Pandemi membuat sebagian warga lansia merasa kesepian dan terisolasi dari kehidupan sosial. Kesepian dan isolasi sosial dinilai dapat berdampak buruk bagi kesehatan fisik.
Oleh
SEKAR GANDHAWANGI
·3 menit baca
JAKARTA, KOMPAS — Pembatasan sosial selama pandemi membuat orang lansia merasa kesepian dan terisolasi. Lebih lanjut, rasa kesepian yang parah dinilai dapat berdampak buruk bagi kesehatan jiwa dan fisik seseorang.
Hal itu tampak dari hasil survei University of Michigan di Amerika Serikat melalui National Poll on Healthy Aging (NPHA) pada Juni 2020. Survei melibatkan 2.074 orang lansia berusia 50-80 tahun di AS. Survei serupa juga dilakukan pada Maret 2020. Hasilnya dipublikasi di laman NPHA, Senin (14/9/2020).
Survei menunjukkan bahwa 41 persen lansia merasa kesepian pada periode Maret-Juni 2020. Di periode yang sama, ada 56 persen orang lansia merasa terisolasi dan 46 persen jarang melakukan kontak sosial, baik dengan teman, tetangga, maupun keluarga.
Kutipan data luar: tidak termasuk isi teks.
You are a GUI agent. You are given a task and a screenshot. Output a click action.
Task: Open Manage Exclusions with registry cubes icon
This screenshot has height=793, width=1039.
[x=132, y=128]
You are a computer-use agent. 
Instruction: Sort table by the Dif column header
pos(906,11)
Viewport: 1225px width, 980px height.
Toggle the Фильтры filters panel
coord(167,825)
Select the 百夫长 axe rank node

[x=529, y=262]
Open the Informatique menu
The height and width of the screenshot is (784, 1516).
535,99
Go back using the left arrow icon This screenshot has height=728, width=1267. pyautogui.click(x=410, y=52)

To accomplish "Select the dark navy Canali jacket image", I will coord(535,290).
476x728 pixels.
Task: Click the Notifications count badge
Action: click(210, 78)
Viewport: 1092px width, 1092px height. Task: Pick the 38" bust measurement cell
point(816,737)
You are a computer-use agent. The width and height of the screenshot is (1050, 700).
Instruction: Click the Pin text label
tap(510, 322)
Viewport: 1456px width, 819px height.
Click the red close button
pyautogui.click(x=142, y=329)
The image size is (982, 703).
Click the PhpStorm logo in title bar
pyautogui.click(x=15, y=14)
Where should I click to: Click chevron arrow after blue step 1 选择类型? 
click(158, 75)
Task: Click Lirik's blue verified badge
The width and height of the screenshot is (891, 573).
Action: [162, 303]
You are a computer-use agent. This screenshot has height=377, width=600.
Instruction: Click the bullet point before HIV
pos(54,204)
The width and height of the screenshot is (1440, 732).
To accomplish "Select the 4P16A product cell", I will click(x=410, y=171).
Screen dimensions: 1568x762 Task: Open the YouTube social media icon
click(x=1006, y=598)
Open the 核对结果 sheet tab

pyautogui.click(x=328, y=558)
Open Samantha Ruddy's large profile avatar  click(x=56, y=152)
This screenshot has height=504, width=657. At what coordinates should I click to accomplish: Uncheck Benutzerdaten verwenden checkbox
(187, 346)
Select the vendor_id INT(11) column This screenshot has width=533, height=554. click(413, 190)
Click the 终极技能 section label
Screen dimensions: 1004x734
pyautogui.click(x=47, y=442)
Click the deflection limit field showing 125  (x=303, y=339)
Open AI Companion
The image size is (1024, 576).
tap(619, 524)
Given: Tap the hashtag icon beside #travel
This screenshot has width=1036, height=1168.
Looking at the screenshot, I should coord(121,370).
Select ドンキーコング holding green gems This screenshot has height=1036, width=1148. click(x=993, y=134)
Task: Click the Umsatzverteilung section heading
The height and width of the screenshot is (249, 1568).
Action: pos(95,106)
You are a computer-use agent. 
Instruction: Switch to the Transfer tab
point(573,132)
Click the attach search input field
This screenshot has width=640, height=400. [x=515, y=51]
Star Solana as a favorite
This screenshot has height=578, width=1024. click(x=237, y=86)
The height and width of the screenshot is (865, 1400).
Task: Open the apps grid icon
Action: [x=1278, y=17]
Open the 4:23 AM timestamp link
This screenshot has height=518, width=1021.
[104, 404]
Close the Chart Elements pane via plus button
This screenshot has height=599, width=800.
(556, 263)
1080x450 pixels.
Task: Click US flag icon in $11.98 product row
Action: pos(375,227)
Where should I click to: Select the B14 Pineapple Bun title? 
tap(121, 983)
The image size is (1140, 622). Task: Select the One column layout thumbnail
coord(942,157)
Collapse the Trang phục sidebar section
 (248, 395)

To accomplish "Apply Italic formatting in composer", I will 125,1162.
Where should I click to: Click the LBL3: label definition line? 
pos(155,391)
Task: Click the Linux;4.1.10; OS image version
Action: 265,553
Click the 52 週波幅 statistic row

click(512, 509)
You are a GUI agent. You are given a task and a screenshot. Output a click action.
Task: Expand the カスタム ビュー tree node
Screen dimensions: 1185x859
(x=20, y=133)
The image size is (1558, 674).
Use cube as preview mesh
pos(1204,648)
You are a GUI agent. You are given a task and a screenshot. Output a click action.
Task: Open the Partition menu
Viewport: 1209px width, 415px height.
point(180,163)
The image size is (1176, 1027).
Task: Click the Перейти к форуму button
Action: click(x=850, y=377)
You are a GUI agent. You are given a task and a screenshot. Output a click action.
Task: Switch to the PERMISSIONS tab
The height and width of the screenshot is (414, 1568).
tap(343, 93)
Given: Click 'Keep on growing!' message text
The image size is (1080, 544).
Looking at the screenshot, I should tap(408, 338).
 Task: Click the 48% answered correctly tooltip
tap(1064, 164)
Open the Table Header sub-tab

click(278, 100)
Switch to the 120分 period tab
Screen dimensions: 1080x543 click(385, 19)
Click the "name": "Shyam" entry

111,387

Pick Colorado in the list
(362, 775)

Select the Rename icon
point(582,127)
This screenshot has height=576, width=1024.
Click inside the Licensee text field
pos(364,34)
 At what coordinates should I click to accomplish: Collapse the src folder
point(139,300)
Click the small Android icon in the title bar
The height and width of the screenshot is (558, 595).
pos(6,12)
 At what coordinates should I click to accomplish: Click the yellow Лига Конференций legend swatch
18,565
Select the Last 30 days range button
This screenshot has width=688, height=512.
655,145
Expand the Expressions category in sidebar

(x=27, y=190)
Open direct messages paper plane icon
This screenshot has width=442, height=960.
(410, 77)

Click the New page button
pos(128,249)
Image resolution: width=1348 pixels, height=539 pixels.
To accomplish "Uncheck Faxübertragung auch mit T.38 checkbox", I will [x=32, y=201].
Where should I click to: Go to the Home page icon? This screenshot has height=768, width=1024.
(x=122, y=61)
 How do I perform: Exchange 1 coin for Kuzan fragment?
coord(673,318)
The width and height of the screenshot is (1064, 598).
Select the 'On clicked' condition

Angka tersebut meningkat dibandingkan dengan survei NPHA sebelumnya. Pada Oktober 2018, ada 34 persen orang lansia kesepian, 27 persen merasa terisolasi, dan 28 persen jarang melakukan kontak sosial.
Pada Maret-Juni 2020, orang lansia mengatasi perasaan terisolasi dengan bantuan teknologi. Sebanyak 59 persen orang lansia menggunakan media sosial dan 31 persen melakukan panggilan video sedikitnya sekali seminggu. Adapun 46 persen orang lansia berinteraksi dengan tetangga dan 75 persen pergi ke luar rumah.
Kesepian selama pandemi sering diasosiasikan dengan gejala depresi dan kesehatan jiwa di kalangan orang lansia. Penting untuk mengenal dampak pandemi bagi orang lansia secara holistik. Setelahnya, upaya mencegah dampak tersebut perlu diidentifikasi.
Profesor di Fakultas Kedokteran University of Michigan Piette Malani menyarankan agar orang lansia difasilitasi dengan interaksi sosial reguler dan bermakna. Selain interaksi sosial, interaksi reguler dengan alam juga disarankan. Tujuannya untuk mengurangi kesepian dan menjaga hubungan sosial.
”Penggunaan teknologi untuk menjembatani kesenjangan (komunikasi) akan jadi penting selama beberapa bulan ke depan. Begitu pula dengan menjaga pola hidup sehat, seperti diet seimbang, tidur cukup, dan olahraga,” kata Preeti.
15 batang rokok
Menurut studi di AS, dampak kesepian dan isolasi sosial setara dengan menghisap 15 batang rokok sehari. Sementara itu, mengutip National Institute on Aging, kesepian dan isolasi sosial berhubungan dengan risiko tinggi terhadap beragam gangguan fisik dan mental. Beberapa di antaranya tekanan darah tinggi, penyakit jantung, obesitas, melemahnya sistem imunitas, depresi, kecemasan, dan alzheimer.
Akademisi Brigham Young University di AS, Julianne Holt-Lunstad, dalam Loneliness and Social Isolation as Risk Factors for Mortality: A Meta-Analytic Review menjelaskan, kesepian dan isolasi sosial diasosiasikan dengan hidup tidak sehat, seperti kualitas tidur yang buruk.
Kendati dampak kesepian terhadap kesehatan fisik masih perlu diteliti, Holt-Lunstad melihat hubungan yang nyata di antara keduanya. Ia menilai wajar jika kesepian dan isolasi sosial masuk dalam daftar masalah kesehatan masyarakat.
Sebabkan kecemasan
Sebanyak 69 persen orang di Indonesia mengalami gangguan psikologis akibat pandemi. Hal itu tampak dari hasil swaperiksa oleh Perhimpunan Dokter Spesialis Gangguan Jiwa Indonesia per 14 Mei 2020 terhadap 2.364 responden.
Studi juga menyatakan bahwa 68 persen orang mengalami kecemasan, 67 persen depresi, 77 persen menderita trauma psikologis, dan 49 persen lainnya berpikir tentang kematian.
”Berbagai tekanan banyak dirasakan oleh masyarakat di tengah pandemi Covid-19. Itu, antara lain, ketakutan akan kehilangan orang terdekat karena tertular Covid-19, rasa frustrasi dan bosan untuk terus berada di rumah, juga ketakutan kehilangan pekerjaan dengan situasi ekonomi saat ini,” kata Sekretaris Jenderal Asian Federation of Psychiatric Association Nova Riyanti Yusuf (Kompas, 13/8/2020).